>>>

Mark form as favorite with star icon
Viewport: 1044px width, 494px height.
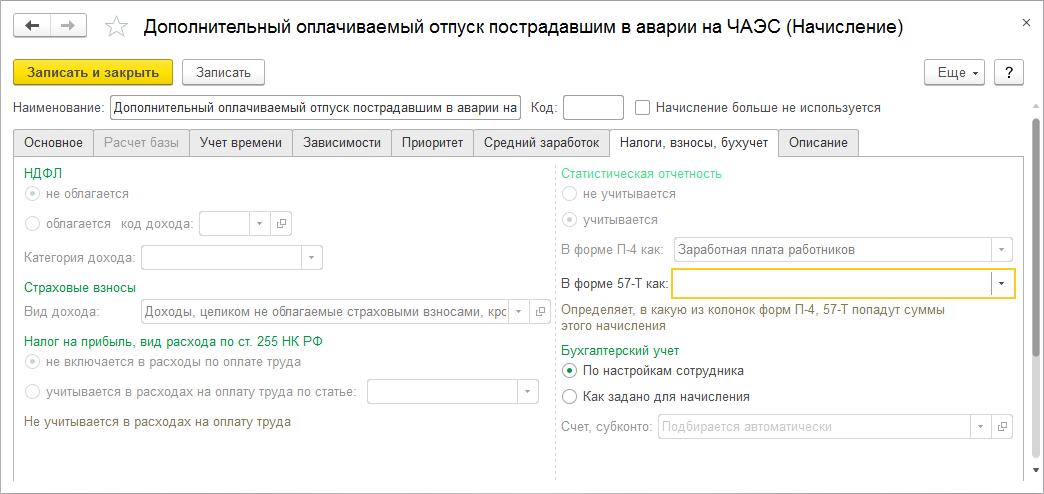pos(117,27)
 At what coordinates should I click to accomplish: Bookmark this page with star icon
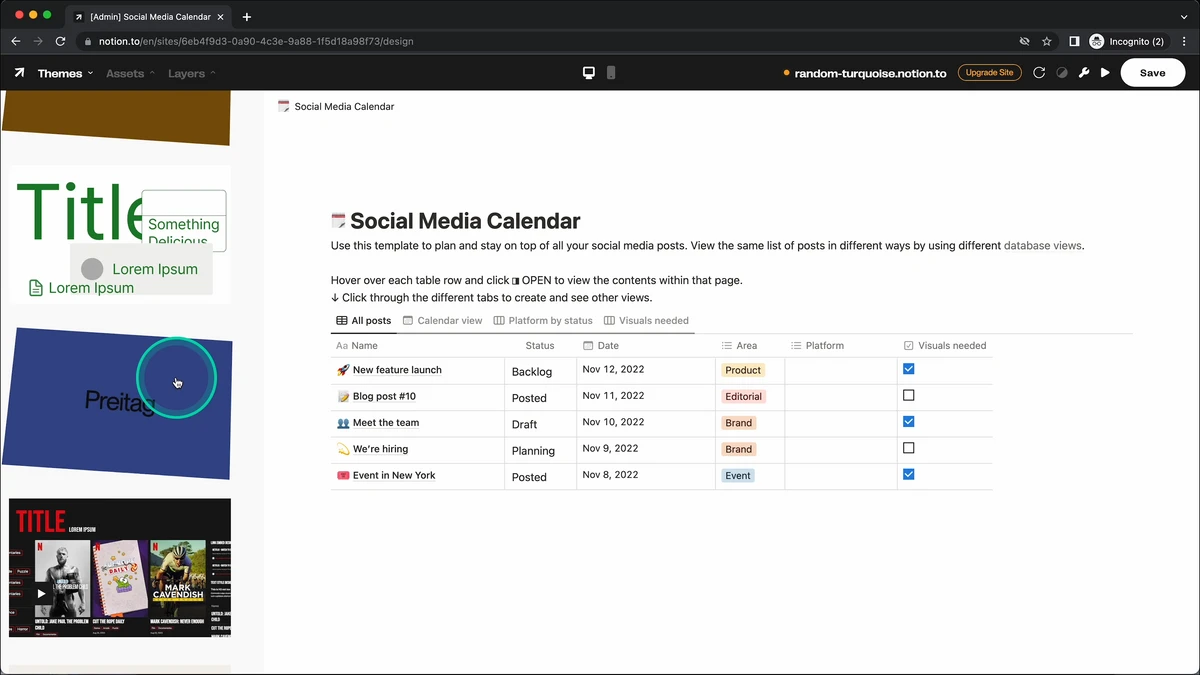click(x=1047, y=41)
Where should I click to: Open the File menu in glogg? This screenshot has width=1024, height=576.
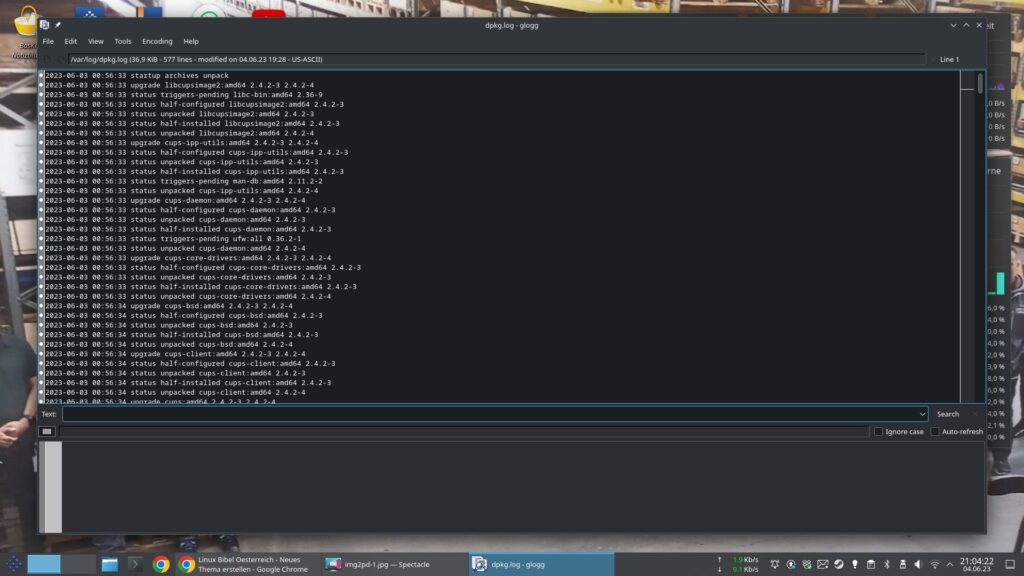(48, 42)
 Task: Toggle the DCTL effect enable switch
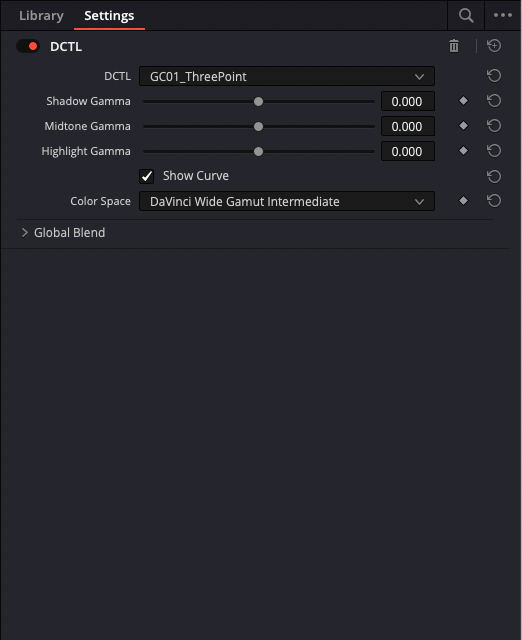[28, 46]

<<<

:: WHAT IS NEEDED ::
Each entry above should be copied exactly. The pictures should not.

:: THE ANSWER ::
Mark form as favorite with star icon
Viewport: 1044px width, 494px height.
pos(117,27)
 At what coordinates should I click to accomplish: Bookmark this page with star icon
click(x=1047, y=41)
Where should I click to: Open the File menu in glogg? This screenshot has width=1024, height=576.
(48, 42)
 Task: Toggle the DCTL effect enable switch
[28, 46]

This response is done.